DESCRIPTION OF THE TASK —
An identical transcription of the records is required.

Data records:
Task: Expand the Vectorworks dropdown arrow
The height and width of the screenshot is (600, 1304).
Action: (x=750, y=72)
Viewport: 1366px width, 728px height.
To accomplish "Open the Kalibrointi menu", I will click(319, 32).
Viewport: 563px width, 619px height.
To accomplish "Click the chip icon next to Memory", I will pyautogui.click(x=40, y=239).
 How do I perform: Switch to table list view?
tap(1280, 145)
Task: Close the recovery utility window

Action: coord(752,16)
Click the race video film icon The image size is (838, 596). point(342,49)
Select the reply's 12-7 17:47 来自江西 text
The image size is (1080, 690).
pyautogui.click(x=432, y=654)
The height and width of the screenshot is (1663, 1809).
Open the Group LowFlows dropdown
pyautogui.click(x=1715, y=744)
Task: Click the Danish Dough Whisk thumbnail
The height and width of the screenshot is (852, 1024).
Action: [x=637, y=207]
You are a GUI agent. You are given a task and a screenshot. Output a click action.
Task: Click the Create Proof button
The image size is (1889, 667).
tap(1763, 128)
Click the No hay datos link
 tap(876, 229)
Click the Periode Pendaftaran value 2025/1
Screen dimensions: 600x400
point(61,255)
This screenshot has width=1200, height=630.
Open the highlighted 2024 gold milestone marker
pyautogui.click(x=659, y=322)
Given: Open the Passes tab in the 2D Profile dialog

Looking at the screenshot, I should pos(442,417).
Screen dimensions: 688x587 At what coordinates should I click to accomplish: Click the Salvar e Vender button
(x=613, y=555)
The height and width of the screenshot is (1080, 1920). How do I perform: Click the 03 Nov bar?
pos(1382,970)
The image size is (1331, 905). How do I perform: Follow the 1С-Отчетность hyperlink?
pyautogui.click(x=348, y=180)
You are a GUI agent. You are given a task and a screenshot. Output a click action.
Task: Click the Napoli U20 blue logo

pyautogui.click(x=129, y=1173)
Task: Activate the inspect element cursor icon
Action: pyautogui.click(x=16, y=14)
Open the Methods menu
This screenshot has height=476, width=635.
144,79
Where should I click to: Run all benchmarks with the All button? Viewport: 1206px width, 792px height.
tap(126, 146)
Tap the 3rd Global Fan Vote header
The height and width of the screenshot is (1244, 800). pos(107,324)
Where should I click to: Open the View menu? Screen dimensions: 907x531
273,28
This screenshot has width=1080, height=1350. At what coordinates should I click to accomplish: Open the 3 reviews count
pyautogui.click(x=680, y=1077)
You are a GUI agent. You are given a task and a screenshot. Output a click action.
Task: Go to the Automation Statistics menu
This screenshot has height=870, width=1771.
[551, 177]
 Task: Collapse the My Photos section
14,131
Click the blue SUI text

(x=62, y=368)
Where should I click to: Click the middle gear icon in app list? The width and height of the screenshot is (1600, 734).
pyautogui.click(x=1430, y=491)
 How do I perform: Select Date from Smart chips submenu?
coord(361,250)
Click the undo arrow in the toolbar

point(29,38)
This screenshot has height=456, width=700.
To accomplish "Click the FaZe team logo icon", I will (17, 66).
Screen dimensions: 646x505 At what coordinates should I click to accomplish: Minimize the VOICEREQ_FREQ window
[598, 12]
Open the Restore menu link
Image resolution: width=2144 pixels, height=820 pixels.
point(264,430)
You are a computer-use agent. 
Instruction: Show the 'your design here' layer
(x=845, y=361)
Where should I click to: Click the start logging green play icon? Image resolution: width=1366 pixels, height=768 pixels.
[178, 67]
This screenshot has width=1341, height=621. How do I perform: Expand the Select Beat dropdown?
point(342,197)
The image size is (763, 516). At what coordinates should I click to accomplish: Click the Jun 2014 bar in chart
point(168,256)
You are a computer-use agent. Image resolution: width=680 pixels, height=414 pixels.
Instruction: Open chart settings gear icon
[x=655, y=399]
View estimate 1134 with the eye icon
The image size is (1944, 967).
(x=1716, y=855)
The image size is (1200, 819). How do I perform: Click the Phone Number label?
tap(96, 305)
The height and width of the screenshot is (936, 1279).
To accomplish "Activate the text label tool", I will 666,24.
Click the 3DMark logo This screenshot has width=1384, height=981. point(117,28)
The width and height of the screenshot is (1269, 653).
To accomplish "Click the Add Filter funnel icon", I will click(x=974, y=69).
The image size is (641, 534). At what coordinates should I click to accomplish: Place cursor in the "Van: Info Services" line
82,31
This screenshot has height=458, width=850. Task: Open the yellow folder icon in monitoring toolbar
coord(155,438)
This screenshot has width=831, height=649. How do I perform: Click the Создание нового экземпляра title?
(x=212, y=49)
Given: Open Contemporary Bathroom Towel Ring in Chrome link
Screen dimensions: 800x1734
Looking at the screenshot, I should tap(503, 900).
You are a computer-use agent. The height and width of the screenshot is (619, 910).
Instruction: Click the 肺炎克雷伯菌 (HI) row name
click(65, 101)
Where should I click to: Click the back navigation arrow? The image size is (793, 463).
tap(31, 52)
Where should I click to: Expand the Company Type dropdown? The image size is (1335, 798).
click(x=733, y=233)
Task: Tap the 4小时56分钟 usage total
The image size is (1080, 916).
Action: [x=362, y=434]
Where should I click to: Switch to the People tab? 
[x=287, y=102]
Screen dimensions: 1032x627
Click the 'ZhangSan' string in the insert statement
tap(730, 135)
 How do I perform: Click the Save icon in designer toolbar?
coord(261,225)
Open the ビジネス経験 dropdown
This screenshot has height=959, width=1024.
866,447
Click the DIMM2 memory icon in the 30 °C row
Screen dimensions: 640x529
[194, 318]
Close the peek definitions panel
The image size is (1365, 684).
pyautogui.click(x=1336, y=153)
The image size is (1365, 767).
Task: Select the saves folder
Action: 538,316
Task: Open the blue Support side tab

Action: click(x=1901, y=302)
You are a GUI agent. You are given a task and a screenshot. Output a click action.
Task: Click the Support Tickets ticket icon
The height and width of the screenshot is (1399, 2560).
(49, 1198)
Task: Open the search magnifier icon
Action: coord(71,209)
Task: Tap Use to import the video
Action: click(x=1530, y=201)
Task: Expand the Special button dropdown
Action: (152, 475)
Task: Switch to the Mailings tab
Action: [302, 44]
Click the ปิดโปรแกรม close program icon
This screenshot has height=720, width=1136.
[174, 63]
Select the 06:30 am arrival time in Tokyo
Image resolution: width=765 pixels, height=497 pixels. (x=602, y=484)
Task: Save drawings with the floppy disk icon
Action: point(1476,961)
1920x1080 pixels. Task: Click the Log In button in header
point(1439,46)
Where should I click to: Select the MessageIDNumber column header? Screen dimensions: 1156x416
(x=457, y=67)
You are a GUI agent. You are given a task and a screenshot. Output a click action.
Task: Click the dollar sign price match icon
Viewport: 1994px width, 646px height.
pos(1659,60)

SOLUTION —
Task: Expand the Vectorworks dropdown arrow
The height and width of the screenshot is (600, 1304).
Action: (x=750, y=72)
Viewport: 1366px width, 728px height.
To accomplish "Open the Kalibrointi menu", I will click(319, 32).
Viewport: 563px width, 619px height.
To accomplish "Click the chip icon next to Memory", I will pyautogui.click(x=40, y=239).
 How do I perform: Switch to table list view?
tap(1280, 145)
Task: Close the recovery utility window

Action: coord(752,16)
Click the race video film icon The image size is (838, 596). point(342,49)
Select the reply's 12-7 17:47 来自江西 text
The image size is (1080, 690).
pyautogui.click(x=432, y=654)
The height and width of the screenshot is (1663, 1809).
Open the Group LowFlows dropdown
pyautogui.click(x=1715, y=744)
Task: Click the Danish Dough Whisk thumbnail
The height and width of the screenshot is (852, 1024).
Action: [x=637, y=207]
You are a GUI agent. You are given a task and a screenshot. Output a click action.
Task: Click the Create Proof button
The image size is (1889, 667).
tap(1763, 128)
Click the No hay datos link
 tap(876, 229)
Click the Periode Pendaftaran value 2025/1
Screen dimensions: 600x400
point(61,255)
This screenshot has width=1200, height=630.
Open the highlighted 2024 gold milestone marker
pyautogui.click(x=659, y=322)
Given: Open the Passes tab in the 2D Profile dialog

Looking at the screenshot, I should pos(442,417).
Screen dimensions: 688x587 At what coordinates should I click to accomplish: Click the Salvar e Vender button
(x=613, y=555)
The height and width of the screenshot is (1080, 1920). How do I perform: Click the 03 Nov bar?
pos(1382,970)
The image size is (1331, 905). How do I perform: Follow the 1С-Отчетность hyperlink?
pyautogui.click(x=348, y=180)
You are a GUI agent. You are given a task and a screenshot. Output a click action.
Task: Click the Napoli U20 blue logo

pyautogui.click(x=129, y=1173)
Task: Activate the inspect element cursor icon
Action: pyautogui.click(x=16, y=14)
Open the Methods menu
This screenshot has height=476, width=635.
144,79
Where should I click to: Run all benchmarks with the All button? Viewport: 1206px width, 792px height.
tap(126, 146)
Tap the 3rd Global Fan Vote header
The height and width of the screenshot is (1244, 800). pos(107,324)
Where should I click to: Open the View menu? Screen dimensions: 907x531
273,28
This screenshot has width=1080, height=1350. At what coordinates should I click to accomplish: Open the 3 reviews count
pyautogui.click(x=680, y=1077)
You are a GUI agent. You are given a task and a screenshot. Output a click action.
Task: Go to the Automation Statistics menu
This screenshot has height=870, width=1771.
[551, 177]
 Task: Collapse the My Photos section
14,131
Click the blue SUI text

(x=62, y=368)
Where should I click to: Click the middle gear icon in app list? The width and height of the screenshot is (1600, 734).
pyautogui.click(x=1430, y=491)
 How do I perform: Select Date from Smart chips submenu?
coord(361,250)
Click the undo arrow in the toolbar

point(29,38)
This screenshot has height=456, width=700.
To accomplish "Click the FaZe team logo icon", I will (17, 66).
Screen dimensions: 646x505 At what coordinates should I click to accomplish: Minimize the VOICEREQ_FREQ window
[598, 12]
Open the Restore menu link
Image resolution: width=2144 pixels, height=820 pixels.
point(264,430)
You are a computer-use agent. 
Instruction: Show the 'your design here' layer
(x=845, y=361)
Where should I click to: Click the start logging green play icon? Image resolution: width=1366 pixels, height=768 pixels.
[178, 67]
This screenshot has width=1341, height=621. How do I perform: Expand the Select Beat dropdown?
point(342,197)
The image size is (763, 516). At what coordinates should I click to accomplish: Click the Jun 2014 bar in chart
point(168,256)
You are a computer-use agent. Image resolution: width=680 pixels, height=414 pixels.
Instruction: Open chart settings gear icon
[x=655, y=399]
View estimate 1134 with the eye icon
The image size is (1944, 967).
(x=1716, y=855)
The image size is (1200, 819). How do I perform: Click the Phone Number label?
tap(96, 305)
The height and width of the screenshot is (936, 1279).
To accomplish "Activate the text label tool", I will 666,24.
Click the 3DMark logo This screenshot has width=1384, height=981. point(117,28)
The width and height of the screenshot is (1269, 653).
To accomplish "Click the Add Filter funnel icon", I will click(x=974, y=69).
The image size is (641, 534). At what coordinates should I click to accomplish: Place cursor in the "Van: Info Services" line
82,31
This screenshot has height=458, width=850. Task: Open the yellow folder icon in monitoring toolbar
coord(155,438)
This screenshot has width=831, height=649. How do I perform: Click the Создание нового экземпляра title?
(x=212, y=49)
Given: Open Contemporary Bathroom Towel Ring in Chrome link
Screen dimensions: 800x1734
Looking at the screenshot, I should tap(503, 900).
You are a computer-use agent. The height and width of the screenshot is (619, 910).
Instruction: Click the 肺炎克雷伯菌 (HI) row name
click(65, 101)
Where should I click to: Click the back navigation arrow? The image size is (793, 463).
tap(31, 52)
Where should I click to: Expand the Company Type dropdown? The image size is (1335, 798).
click(x=733, y=233)
Task: Tap the 4小时56分钟 usage total
The image size is (1080, 916).
Action: [x=362, y=434]
Where should I click to: Switch to the People tab? 
[x=287, y=102]
Screen dimensions: 1032x627
Click the 'ZhangSan' string in the insert statement
tap(730, 135)
 How do I perform: Click the Save icon in designer toolbar?
coord(261,225)
Open the ビジネス経験 dropdown
This screenshot has height=959, width=1024.
866,447
Click the DIMM2 memory icon in the 30 °C row
Screen dimensions: 640x529
[194, 318]
Close the peek definitions panel
The image size is (1365, 684).
pyautogui.click(x=1336, y=153)
The image size is (1365, 767).
Task: Select the saves folder
Action: 538,316
Task: Open the blue Support side tab

Action: click(x=1901, y=302)
You are a GUI agent. You are given a task and a screenshot. Output a click action.
Task: Click the Support Tickets ticket icon
The height and width of the screenshot is (1399, 2560).
(49, 1198)
Task: Open the search magnifier icon
Action: coord(71,209)
Task: Tap Use to import the video
Action: click(x=1530, y=201)
Task: Expand the Special button dropdown
Action: (152, 475)
Task: Switch to the Mailings tab
Action: [302, 44]
Click the ปิดโปรแกรม close program icon
This screenshot has height=720, width=1136.
[174, 63]
Select the 06:30 am arrival time in Tokyo
Image resolution: width=765 pixels, height=497 pixels. (x=602, y=484)
Task: Save drawings with the floppy disk icon
Action: point(1476,961)
1920x1080 pixels. Task: Click the Log In button in header
point(1439,46)
Where should I click to: Select the MessageIDNumber column header? Screen dimensions: 1156x416
(x=457, y=67)
You are a GUI agent. You are given a task and a screenshot. Output a click action.
Task: Click the dollar sign price match icon
Viewport: 1994px width, 646px height.
pos(1659,60)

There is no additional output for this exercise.